手ごろな値段でボリュームも、味も満足できるこの居酒屋はいつもと変わらず結構なにぎわいだ。俺はカウンター席について、見知った顔と取り留めもない話をしならが熱燗を呑んでいた。
「そう言えば銀さん」
「あ?」
「拝み屋って知ってるか?」
隣に座る大工屋の親父が方に手をかけて来る。
「拝み屋だあ?」
「そうそう、最近ちょっと流行ってんだよ」
流行っているわりに聞いたことのない響きに俺は耳をほじる。てか酒くせーよ。あんま顔近づけんな。
「これだよこれ」
親父が俺の目の前に何かをぶら下げる。
「お守り?」
紫色の小包はよく神社だとか寺だとかで配っているようなありふれたお守りだった。ただしそこに何とか祈願なんて言う文字はなく、本当に無地のお守りだった。

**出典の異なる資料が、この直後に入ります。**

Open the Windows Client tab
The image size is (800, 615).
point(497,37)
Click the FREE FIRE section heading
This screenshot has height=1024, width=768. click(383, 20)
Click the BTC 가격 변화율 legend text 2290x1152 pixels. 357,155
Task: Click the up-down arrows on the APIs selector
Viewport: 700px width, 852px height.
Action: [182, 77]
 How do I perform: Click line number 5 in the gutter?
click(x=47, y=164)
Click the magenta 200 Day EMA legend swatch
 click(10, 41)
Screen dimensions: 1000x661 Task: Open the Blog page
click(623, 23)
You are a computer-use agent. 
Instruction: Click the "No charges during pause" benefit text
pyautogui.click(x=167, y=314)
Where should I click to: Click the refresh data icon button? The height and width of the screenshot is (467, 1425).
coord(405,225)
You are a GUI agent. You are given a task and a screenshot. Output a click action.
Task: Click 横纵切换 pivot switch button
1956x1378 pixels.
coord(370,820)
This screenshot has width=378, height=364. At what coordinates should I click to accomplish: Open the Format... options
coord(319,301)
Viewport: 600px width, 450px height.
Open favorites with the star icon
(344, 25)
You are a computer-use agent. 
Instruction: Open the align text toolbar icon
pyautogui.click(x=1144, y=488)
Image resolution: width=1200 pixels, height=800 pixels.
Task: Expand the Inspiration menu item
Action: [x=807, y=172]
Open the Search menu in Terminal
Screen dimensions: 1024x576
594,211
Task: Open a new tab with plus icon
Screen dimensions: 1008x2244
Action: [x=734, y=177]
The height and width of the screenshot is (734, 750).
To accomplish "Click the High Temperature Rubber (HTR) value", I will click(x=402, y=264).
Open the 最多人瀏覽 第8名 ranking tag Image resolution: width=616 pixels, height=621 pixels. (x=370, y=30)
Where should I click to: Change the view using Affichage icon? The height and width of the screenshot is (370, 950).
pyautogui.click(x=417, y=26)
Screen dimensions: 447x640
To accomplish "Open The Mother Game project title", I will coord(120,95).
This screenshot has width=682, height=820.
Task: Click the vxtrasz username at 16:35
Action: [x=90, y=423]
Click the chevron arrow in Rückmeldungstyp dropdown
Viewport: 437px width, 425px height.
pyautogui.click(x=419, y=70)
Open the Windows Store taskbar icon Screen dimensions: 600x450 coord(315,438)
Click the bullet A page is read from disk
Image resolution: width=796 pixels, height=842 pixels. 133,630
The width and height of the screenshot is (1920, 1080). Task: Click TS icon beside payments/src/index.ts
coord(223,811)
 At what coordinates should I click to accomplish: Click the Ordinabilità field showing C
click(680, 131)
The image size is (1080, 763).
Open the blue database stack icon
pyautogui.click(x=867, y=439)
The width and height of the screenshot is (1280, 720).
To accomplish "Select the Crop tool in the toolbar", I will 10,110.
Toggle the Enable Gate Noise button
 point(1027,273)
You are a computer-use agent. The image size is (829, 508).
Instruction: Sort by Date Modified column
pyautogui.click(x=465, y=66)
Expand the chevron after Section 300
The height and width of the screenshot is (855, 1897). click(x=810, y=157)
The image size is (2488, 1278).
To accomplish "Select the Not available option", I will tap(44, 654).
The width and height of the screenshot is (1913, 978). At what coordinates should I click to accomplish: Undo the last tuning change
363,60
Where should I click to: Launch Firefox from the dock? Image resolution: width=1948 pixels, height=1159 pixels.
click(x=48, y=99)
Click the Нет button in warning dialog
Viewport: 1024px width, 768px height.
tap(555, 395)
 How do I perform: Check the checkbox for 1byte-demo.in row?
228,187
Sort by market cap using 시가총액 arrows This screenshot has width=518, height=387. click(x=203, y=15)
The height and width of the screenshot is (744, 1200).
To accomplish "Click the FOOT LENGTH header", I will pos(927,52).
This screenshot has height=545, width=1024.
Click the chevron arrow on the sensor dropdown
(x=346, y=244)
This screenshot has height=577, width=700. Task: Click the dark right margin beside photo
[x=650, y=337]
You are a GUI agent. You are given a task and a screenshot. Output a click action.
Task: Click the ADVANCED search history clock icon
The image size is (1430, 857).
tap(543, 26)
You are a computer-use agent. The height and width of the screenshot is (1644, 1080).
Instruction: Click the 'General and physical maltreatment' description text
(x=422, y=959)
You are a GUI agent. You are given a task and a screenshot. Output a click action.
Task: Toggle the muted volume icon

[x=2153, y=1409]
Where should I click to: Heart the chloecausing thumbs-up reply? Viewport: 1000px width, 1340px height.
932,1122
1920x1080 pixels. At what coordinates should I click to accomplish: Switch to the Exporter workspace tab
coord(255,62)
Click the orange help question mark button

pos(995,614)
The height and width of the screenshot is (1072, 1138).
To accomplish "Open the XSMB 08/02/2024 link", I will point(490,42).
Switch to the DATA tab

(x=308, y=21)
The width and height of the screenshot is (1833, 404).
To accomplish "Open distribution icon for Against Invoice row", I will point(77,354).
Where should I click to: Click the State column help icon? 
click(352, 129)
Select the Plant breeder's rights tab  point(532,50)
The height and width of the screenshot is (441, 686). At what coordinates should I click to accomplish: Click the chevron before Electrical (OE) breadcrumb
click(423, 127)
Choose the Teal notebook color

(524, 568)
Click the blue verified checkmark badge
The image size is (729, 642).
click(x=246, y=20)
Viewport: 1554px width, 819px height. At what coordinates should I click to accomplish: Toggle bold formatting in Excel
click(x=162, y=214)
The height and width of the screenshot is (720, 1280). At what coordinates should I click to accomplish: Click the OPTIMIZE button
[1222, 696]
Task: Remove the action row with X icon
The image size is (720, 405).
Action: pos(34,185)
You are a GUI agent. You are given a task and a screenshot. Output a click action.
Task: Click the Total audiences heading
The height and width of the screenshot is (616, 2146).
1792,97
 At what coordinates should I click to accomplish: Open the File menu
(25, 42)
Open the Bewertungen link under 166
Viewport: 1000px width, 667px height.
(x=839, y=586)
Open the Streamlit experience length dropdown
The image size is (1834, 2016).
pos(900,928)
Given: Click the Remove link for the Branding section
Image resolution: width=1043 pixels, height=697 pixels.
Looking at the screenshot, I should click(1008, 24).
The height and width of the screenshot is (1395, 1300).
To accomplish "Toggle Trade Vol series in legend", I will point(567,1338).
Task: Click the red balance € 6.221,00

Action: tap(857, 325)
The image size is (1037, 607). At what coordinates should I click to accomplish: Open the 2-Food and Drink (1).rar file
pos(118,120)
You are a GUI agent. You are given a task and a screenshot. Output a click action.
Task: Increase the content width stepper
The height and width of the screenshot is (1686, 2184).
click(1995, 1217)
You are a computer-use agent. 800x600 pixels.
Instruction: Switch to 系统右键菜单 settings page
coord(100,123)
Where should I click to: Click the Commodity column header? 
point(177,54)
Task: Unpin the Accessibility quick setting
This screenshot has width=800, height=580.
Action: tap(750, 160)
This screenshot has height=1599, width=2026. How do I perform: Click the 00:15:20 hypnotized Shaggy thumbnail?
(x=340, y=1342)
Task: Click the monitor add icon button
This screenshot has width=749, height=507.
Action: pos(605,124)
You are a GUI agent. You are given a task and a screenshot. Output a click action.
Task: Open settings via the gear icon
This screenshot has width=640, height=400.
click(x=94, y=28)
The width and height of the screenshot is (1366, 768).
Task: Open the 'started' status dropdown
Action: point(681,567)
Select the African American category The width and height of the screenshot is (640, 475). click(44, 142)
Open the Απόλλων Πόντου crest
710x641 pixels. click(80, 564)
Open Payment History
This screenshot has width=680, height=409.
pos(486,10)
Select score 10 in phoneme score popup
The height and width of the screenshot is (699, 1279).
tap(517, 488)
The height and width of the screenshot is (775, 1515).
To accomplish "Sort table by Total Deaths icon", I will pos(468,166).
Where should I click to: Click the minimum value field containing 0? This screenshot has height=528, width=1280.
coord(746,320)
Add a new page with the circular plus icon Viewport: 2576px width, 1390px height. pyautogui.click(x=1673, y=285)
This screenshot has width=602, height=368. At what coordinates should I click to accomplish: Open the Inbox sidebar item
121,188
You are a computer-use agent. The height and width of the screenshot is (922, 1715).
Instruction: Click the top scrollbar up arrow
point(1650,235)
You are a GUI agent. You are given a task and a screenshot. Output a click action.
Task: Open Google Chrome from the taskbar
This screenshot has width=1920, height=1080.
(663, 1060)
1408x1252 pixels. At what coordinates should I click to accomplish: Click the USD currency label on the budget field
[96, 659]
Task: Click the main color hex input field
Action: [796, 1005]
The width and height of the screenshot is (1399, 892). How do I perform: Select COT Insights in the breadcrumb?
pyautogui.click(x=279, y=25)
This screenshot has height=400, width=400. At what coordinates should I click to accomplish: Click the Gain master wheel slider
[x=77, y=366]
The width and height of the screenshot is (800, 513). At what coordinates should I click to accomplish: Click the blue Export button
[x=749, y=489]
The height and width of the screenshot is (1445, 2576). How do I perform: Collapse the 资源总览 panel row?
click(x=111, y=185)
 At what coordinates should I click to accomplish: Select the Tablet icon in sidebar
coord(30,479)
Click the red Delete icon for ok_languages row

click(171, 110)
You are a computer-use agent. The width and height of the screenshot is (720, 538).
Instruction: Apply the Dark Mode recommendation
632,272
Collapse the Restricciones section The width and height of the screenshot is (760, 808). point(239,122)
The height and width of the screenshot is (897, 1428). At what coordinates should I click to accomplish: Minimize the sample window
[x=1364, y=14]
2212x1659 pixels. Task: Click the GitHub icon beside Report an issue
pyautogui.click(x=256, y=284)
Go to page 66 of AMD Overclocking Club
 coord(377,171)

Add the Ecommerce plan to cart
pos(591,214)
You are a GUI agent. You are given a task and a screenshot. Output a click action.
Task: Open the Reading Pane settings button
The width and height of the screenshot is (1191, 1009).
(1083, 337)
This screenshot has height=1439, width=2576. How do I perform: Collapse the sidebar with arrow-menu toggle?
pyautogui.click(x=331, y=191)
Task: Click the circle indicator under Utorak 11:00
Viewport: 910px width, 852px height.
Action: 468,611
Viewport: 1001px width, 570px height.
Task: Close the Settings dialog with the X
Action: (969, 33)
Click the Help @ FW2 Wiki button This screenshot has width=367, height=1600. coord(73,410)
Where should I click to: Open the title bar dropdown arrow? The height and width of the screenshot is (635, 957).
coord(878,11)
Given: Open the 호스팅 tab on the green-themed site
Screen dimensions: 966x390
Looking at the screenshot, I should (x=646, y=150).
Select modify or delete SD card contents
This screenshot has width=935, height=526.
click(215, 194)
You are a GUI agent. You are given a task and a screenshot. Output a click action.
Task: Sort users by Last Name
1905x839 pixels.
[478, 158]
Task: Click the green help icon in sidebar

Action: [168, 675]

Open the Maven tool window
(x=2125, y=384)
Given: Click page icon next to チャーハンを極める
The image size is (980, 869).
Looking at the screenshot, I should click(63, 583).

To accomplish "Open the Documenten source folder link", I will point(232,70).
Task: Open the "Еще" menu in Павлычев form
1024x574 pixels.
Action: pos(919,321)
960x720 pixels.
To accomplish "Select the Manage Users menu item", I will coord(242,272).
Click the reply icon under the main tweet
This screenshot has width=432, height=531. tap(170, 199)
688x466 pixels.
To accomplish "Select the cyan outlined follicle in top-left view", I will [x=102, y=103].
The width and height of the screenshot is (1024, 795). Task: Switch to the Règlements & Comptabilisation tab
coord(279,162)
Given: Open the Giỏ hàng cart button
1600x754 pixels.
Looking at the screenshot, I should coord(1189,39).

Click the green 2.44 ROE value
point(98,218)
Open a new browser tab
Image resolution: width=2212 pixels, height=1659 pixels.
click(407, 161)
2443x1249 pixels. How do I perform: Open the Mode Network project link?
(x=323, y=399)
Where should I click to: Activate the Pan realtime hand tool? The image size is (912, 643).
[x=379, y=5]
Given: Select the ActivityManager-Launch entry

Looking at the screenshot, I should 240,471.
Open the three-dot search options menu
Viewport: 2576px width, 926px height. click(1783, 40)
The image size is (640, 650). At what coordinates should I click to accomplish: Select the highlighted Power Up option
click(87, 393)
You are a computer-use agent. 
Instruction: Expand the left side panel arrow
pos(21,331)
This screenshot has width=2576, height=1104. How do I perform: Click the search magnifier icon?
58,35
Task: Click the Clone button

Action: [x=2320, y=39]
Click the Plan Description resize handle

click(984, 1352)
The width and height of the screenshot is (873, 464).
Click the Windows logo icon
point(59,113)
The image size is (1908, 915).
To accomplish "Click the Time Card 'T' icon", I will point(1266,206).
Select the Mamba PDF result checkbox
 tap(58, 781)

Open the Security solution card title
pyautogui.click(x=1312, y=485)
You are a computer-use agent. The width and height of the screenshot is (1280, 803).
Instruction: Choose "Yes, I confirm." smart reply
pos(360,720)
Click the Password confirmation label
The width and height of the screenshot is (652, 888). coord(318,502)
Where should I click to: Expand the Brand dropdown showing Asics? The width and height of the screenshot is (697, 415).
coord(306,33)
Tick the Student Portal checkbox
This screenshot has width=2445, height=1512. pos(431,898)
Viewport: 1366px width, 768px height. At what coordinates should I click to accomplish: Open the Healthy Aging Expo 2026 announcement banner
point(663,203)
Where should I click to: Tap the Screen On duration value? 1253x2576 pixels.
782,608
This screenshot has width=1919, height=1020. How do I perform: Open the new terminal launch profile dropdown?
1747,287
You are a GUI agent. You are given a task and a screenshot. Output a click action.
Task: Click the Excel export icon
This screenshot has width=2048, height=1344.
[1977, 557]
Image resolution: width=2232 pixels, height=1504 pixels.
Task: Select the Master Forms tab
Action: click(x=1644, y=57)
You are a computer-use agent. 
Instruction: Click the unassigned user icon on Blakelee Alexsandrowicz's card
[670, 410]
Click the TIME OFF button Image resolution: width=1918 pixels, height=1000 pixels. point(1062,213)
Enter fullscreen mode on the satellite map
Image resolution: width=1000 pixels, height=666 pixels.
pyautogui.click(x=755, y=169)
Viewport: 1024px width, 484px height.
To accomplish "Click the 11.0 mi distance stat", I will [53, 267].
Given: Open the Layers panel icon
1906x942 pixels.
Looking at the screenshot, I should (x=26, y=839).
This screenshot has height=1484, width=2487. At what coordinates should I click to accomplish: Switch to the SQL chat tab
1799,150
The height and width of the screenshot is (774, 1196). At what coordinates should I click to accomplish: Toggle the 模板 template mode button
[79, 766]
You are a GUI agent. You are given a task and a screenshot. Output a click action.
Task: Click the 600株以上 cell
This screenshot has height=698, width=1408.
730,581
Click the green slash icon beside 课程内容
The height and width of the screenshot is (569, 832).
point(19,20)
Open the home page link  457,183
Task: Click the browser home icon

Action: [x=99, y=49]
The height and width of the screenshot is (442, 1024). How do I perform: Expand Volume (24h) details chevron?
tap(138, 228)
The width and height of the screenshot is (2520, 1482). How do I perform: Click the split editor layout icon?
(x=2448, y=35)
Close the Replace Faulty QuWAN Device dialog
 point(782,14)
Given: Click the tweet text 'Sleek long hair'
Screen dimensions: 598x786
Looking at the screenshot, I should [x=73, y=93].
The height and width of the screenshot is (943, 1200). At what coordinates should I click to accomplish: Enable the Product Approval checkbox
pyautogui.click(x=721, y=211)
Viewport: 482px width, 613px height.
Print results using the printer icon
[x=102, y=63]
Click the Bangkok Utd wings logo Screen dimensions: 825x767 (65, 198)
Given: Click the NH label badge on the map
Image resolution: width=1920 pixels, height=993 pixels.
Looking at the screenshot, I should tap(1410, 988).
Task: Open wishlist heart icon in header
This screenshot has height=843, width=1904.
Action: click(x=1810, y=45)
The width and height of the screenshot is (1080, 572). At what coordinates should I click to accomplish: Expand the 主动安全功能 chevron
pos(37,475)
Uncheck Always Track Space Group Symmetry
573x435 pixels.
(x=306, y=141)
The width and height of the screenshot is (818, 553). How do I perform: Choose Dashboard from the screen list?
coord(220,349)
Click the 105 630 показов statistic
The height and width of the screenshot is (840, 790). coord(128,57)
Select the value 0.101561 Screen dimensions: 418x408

「俺もやっと手に入れたんだよ。拝み屋ってやつにちょいとお布施払って拝むんだ。そうすっとこいつをもらえる。これに毎日お祈りして肌身離さず持ってっと、願いがかなうってやつだ」
俺は空になったお猪口に徳利から酒をそそぐ。あ、こっちも空かよ。
「ぼったくりじゃねぇの?それ」
「それがよ。お布施はほんの気持ち程度ってんだ。見た目からしてもありゃあ大層徳の高ぇお方だ」
「ほーん」
「話は最後まで聞けって!」
俺が興味なく、店を出ようとしている空気を察したのか、親父はがっしりとそのたくましい腕で俺の頭を引き寄せた。
「これのお蔭でよう、ついに馴染みになったんだ」
こそこそと耳に手を当てられて打ち明けられた内容に、さすがの俺もちょっとだけ興味をひかれた。馴染みになったとはつまり狙っていた花魁に認められたということだ。
「マジかよ。くれ」
お守りに手を伸ばしたが親父がお守りを勢いよく懐にしまったため、俺の手は宙を切ることとなった。
「拝み屋にでも頼むんだな銀さん」
だから、どこに行けばいいんだよ。
俺はこの話はもう仕舞いだと席を立ち勘定を済ませた。
「ウンパッタソワカ」
暖簾をくぐる俺に届いた声。振り向くと親父がカウンターの上に出したお守りに熱心に手を合わせていた。
「気持ち悪ィ…」
居酒屋での光景にふさわしくないそれは、俺の酒で濁った頭を変に冴えさせた。